The title of the book is also the title of the first poem, which is about an 8 year old who is not jealous of any of their friends’ money as they have

such lots of silver, and such lots of shining gold

By which they mean golden buttercups and silver dew, which they find down Cuckoo Lane.


The voice of a child

All but one of the poems in the book are in the first person, which Blyton rarely used in fiction, but more often did in poetry. It could be the same child speaking in every poem, as the language used is very similar – including the use of p’raps in at least half a dozen different poems. References to being 8 are also in more than one poem, so it could very well be the same child.

I think Blyton captures the child, or children’s, voice so well.
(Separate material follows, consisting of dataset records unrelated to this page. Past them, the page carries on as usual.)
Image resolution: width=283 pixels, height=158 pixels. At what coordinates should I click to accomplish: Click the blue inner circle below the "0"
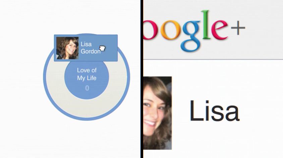(x=87, y=95)
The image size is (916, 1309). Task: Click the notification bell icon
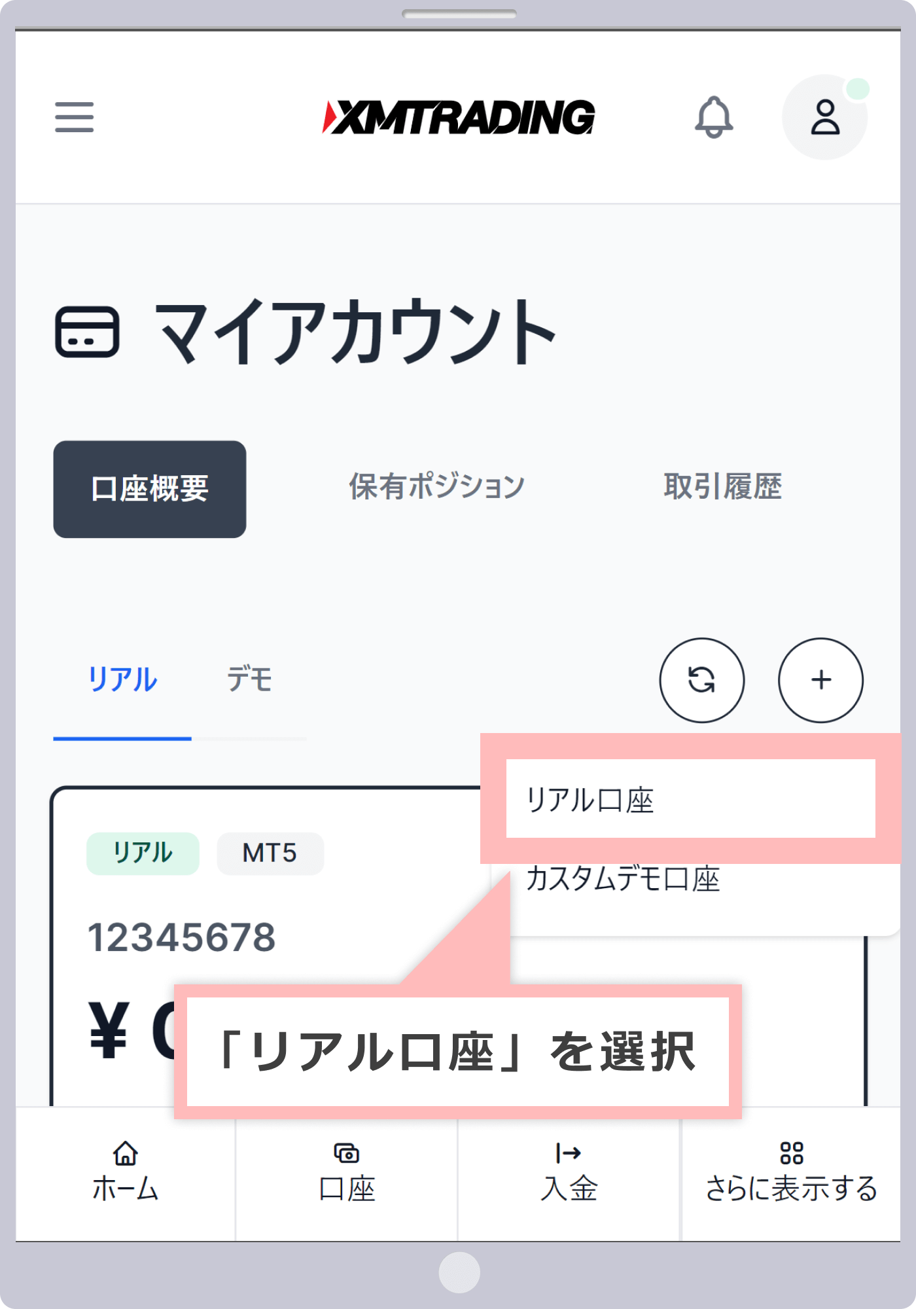[713, 117]
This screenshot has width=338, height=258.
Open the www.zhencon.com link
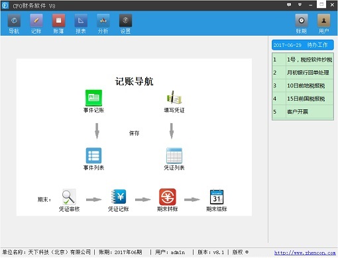point(305,253)
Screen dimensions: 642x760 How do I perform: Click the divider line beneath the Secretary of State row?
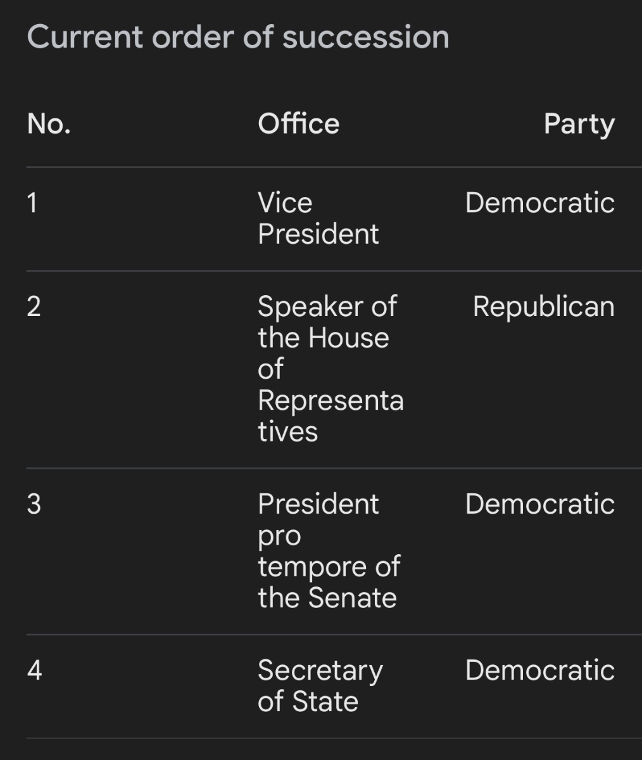click(334, 738)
Many of the poems draw on common themes from childhood, hunger, getting stuck up a tree (I’ve no idea how many times Brodie has climbed up something then shouted “Um, how am I going to get down??”), flights of fancy about becoming a sweet shop owner, joining the circus, living in a caravan etc, or communing with fairy folk, and so on.
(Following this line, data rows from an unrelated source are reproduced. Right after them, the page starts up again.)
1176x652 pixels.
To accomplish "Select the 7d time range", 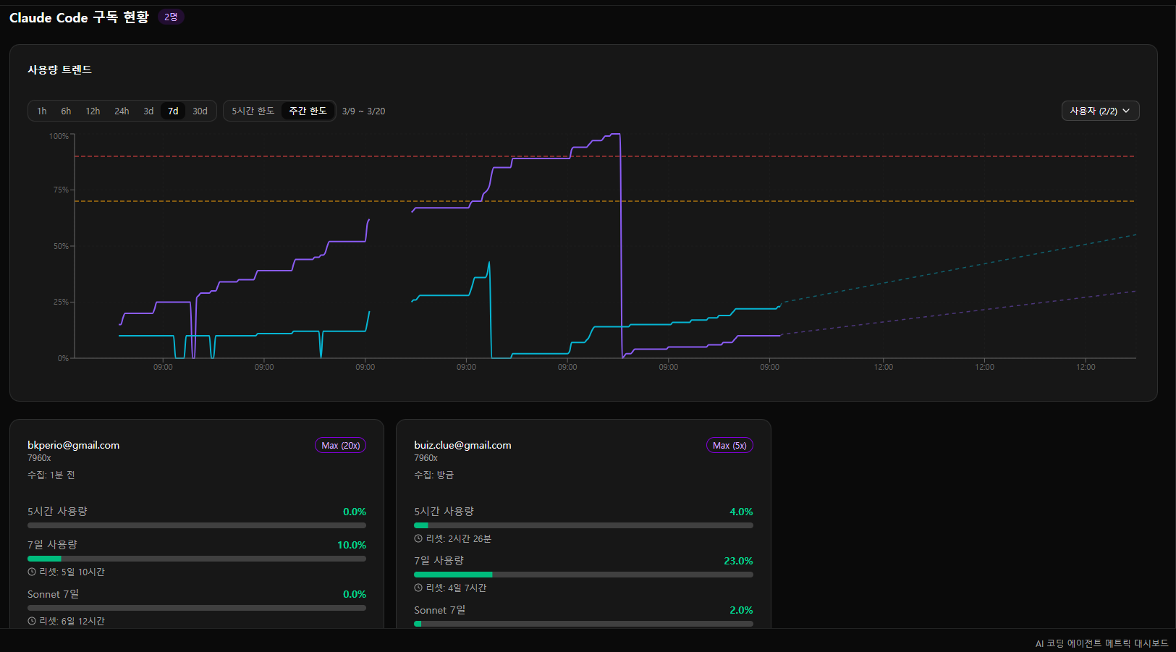I will click(x=173, y=111).
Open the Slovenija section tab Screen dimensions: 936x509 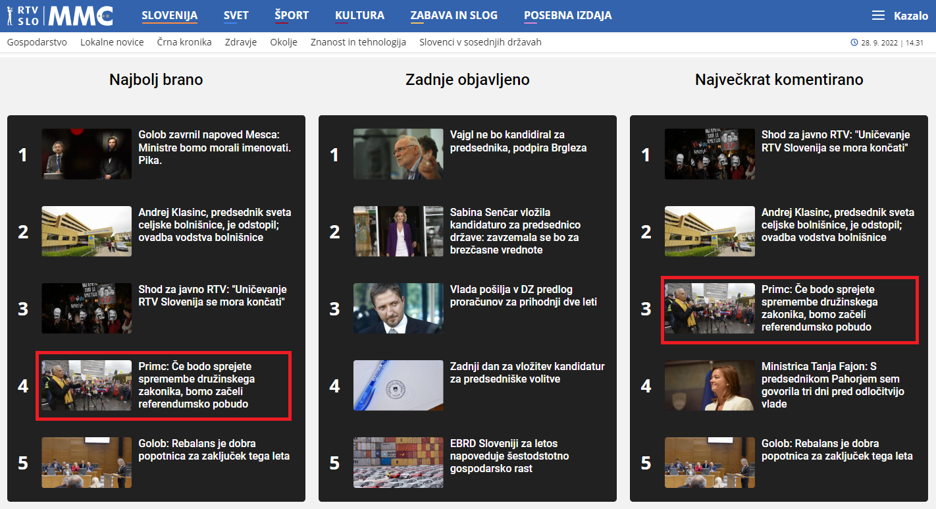tap(169, 15)
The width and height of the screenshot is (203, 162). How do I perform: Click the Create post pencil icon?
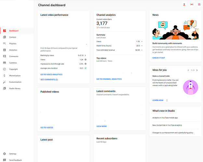point(199,5)
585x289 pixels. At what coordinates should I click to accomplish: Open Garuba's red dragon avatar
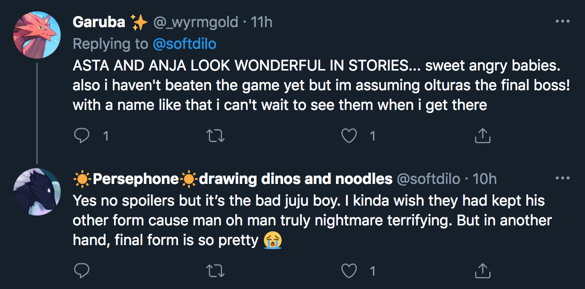pos(37,35)
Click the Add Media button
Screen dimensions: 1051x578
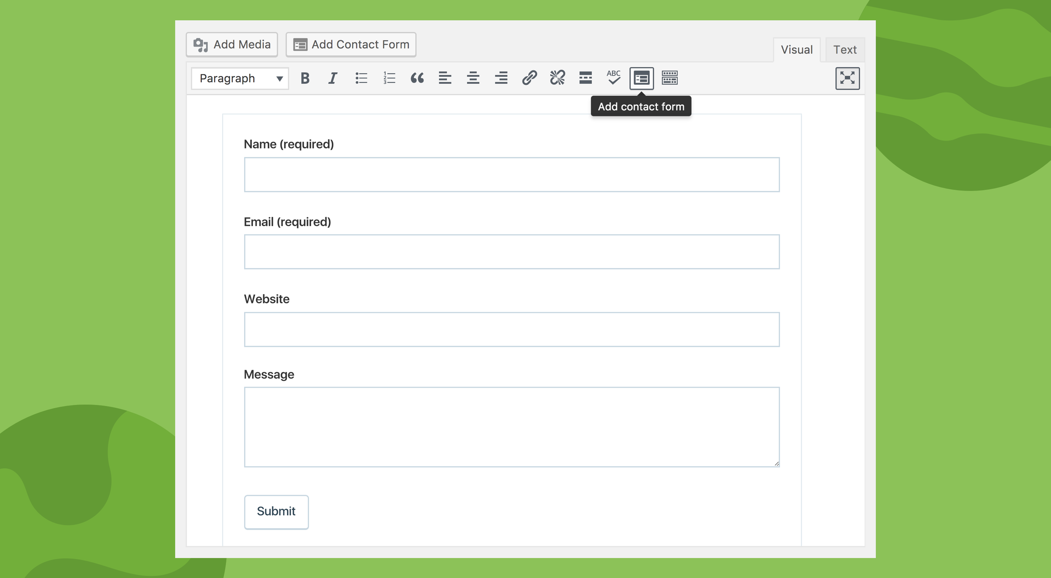231,44
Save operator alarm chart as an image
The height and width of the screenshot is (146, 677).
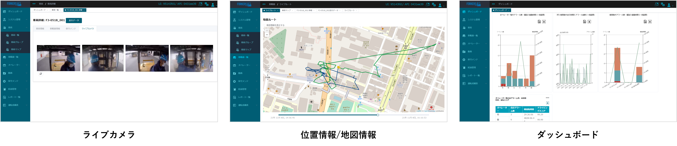[539, 22]
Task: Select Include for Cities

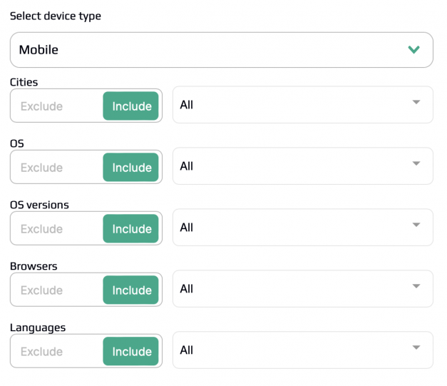Action: [x=131, y=106]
Many people say that Blyton never really matured as an adult, or that she was stuck at the emotional maturity level of her 12 year old self (frozen by her father leaving) and some of these poems could make you half-believe that.

In Things I Won’t Forget the child is saying how they won’t ever forget the things that make up their childhood – both the good and the bad – and become one of those grown-ups that can’t remember what it was like to be a child.

When I’m grown up I’ll know what children like to do
I’ll know the things they’re frightened of, I’ll know the things they hate  –
And oh! I hope they’ll love me, though they’ll know I’m long past eight.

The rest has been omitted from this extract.